==== RECORDS FOR THIS TASK
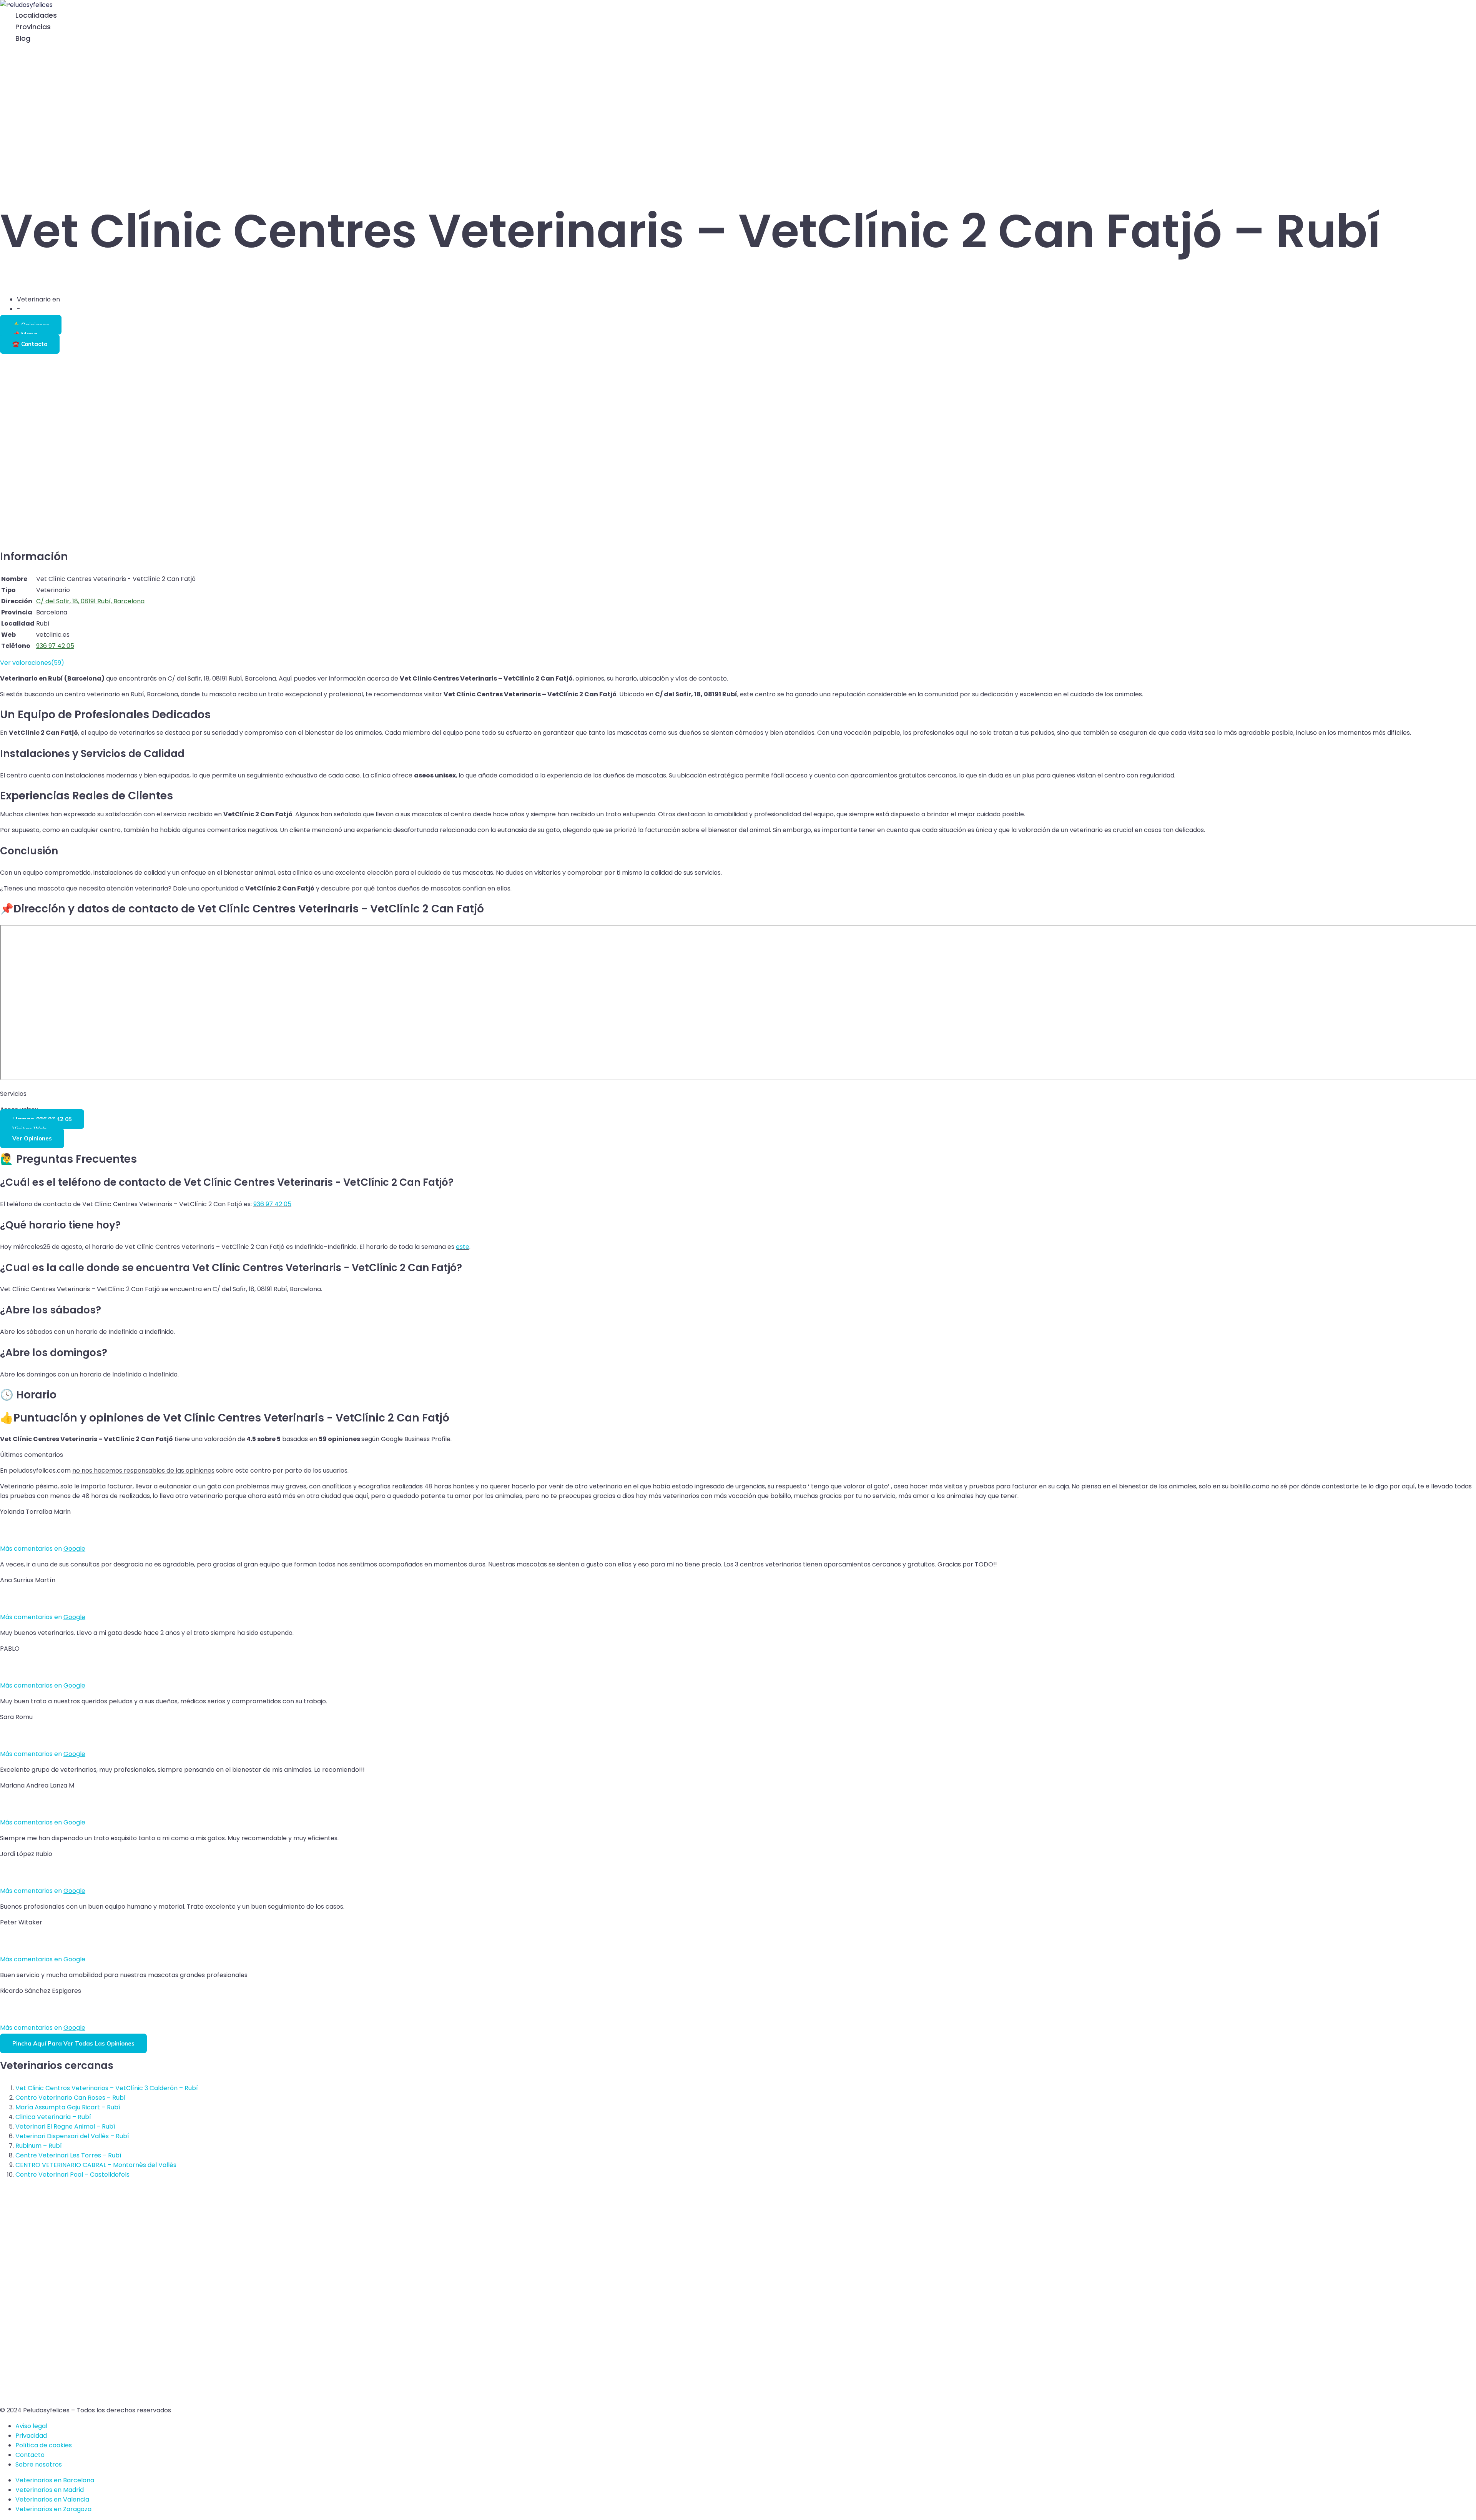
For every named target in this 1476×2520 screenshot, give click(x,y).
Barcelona (37, 309)
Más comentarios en (42, 1548)
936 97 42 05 (272, 1204)
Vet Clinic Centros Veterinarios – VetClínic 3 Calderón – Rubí (106, 2088)
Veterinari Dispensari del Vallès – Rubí (72, 2136)
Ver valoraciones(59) (32, 662)
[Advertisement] (738, 114)
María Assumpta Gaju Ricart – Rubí (67, 2107)
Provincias (33, 27)
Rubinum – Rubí (38, 2145)
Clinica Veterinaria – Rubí (53, 2116)
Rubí (68, 299)
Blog (22, 38)
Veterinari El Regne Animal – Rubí (65, 2126)
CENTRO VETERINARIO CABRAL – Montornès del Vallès (95, 2164)
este (462, 1246)
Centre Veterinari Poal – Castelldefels (72, 2174)
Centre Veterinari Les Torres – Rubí (68, 2155)
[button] (4, 50)
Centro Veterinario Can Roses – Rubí (70, 2097)
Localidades (36, 15)
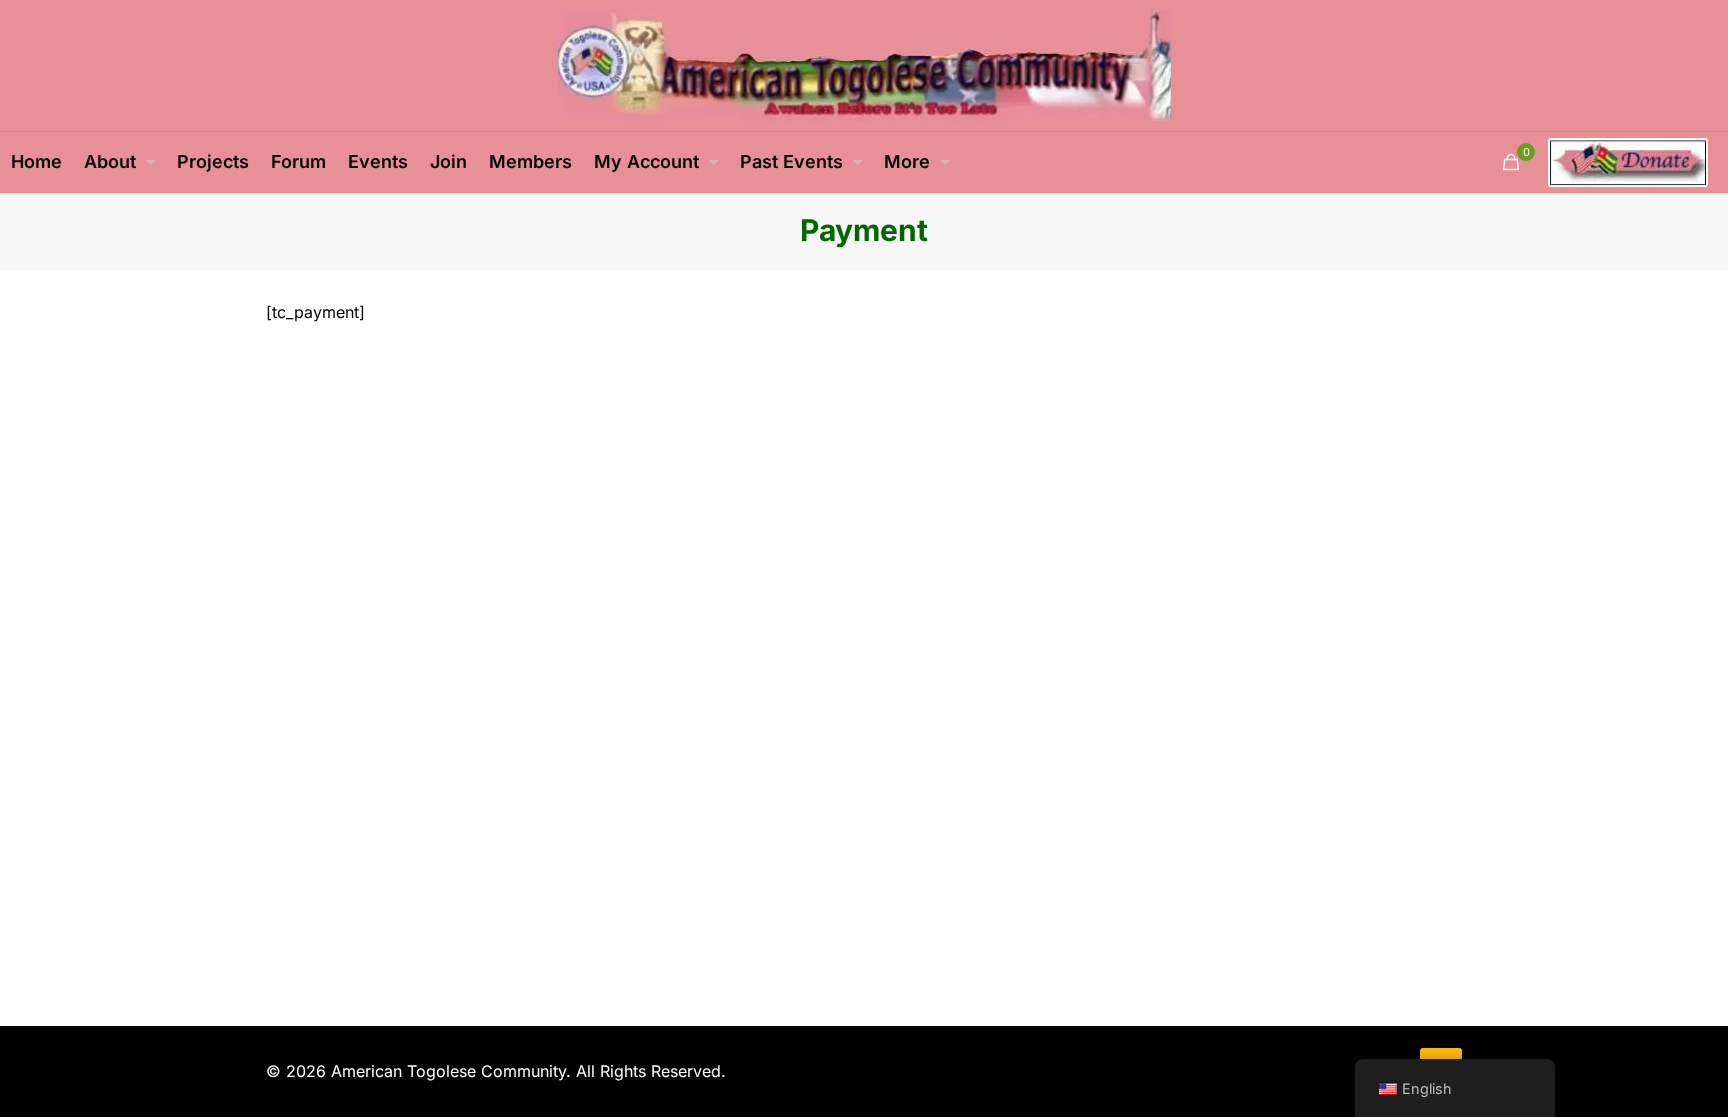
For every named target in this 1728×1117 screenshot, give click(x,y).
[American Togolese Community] (864, 65)
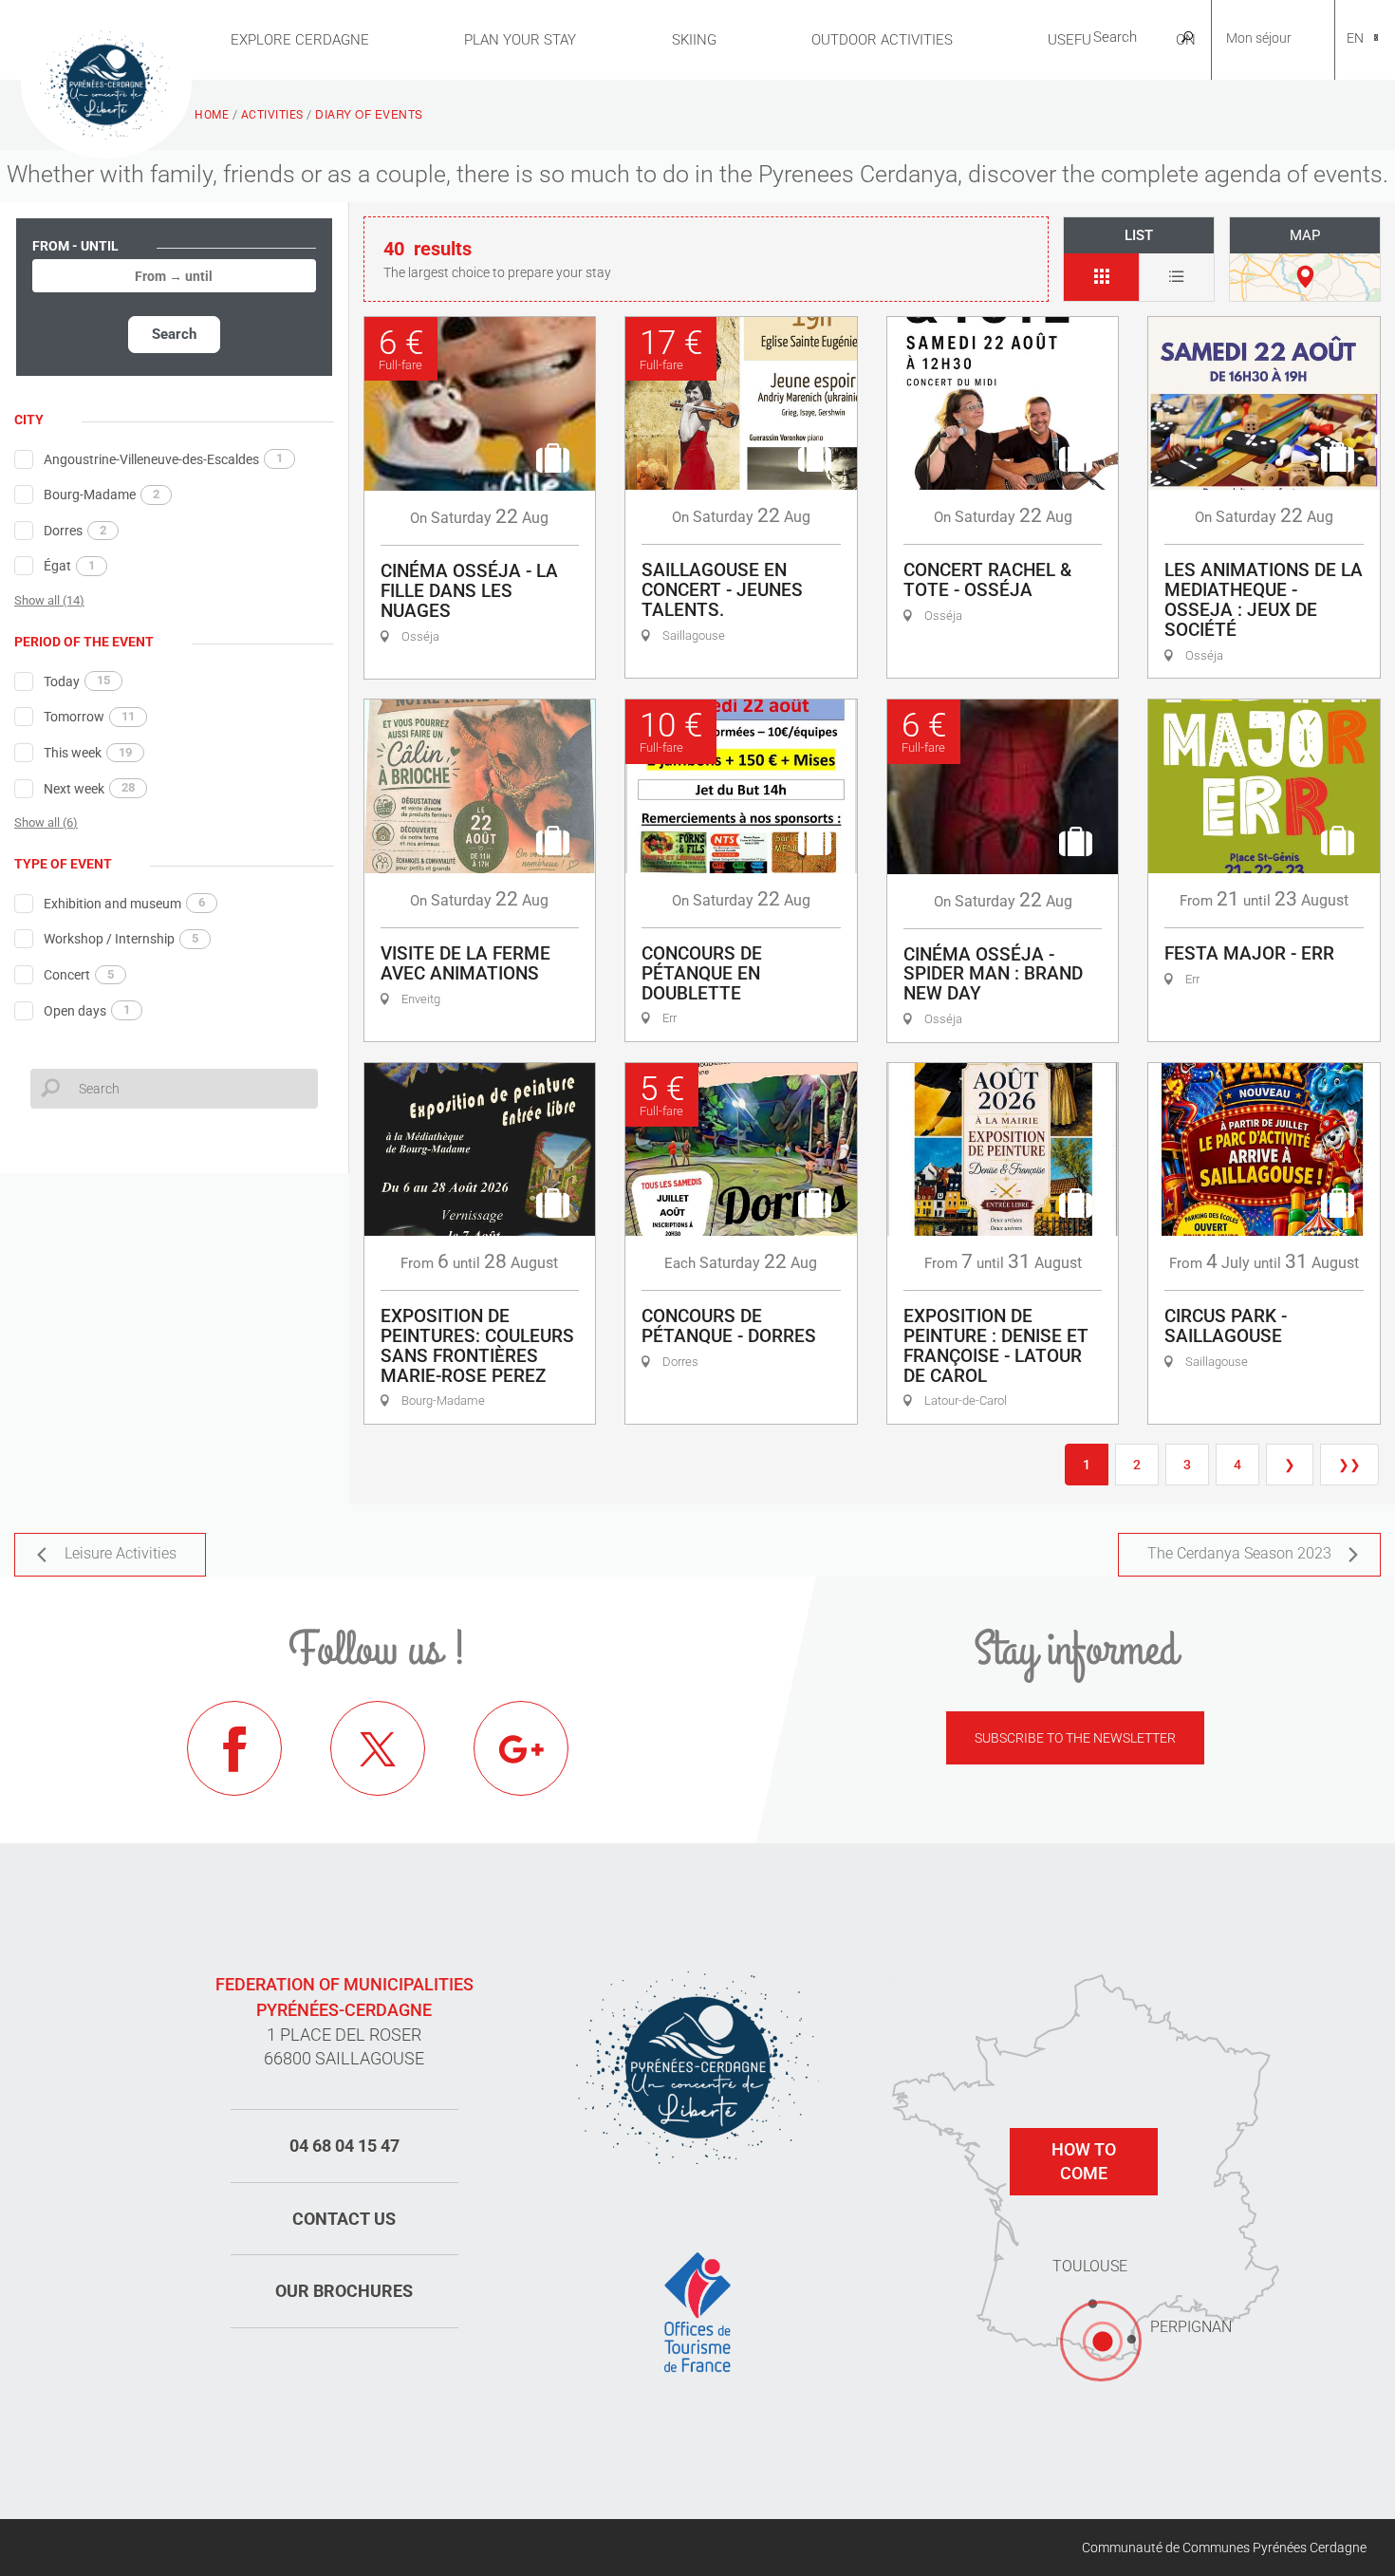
========
* _YOUR ASSIGNMENT_
From the material above, set down exactly the lines starting at the one with "Veterinari Dispensari del" and ending at the one with "Centre Veterinari Les", end lines included.

* _OUTPUT OF THE TASK_
Veterinari Dispensari del Vallès – Rubí (72, 2136)
Ver valoraciones(59) (32, 662)
[Advertisement] (738, 114)
María Assumpta Gaju Ricart – Rubí (67, 2107)
Provincias (33, 27)
Rubinum – Rubí (38, 2145)
Clinica Veterinaria – Rubí (53, 2116)
Rubí (68, 299)
Blog (22, 38)
Veterinari El Regne Animal – Rubí (65, 2126)
CENTRO VETERINARIO CABRAL – Montornès del Vallès (95, 2164)
este (462, 1246)
Centre Veterinari Poal – Castelldefels (72, 2174)
Centre Veterinari Les Torres – Rubí (68, 2155)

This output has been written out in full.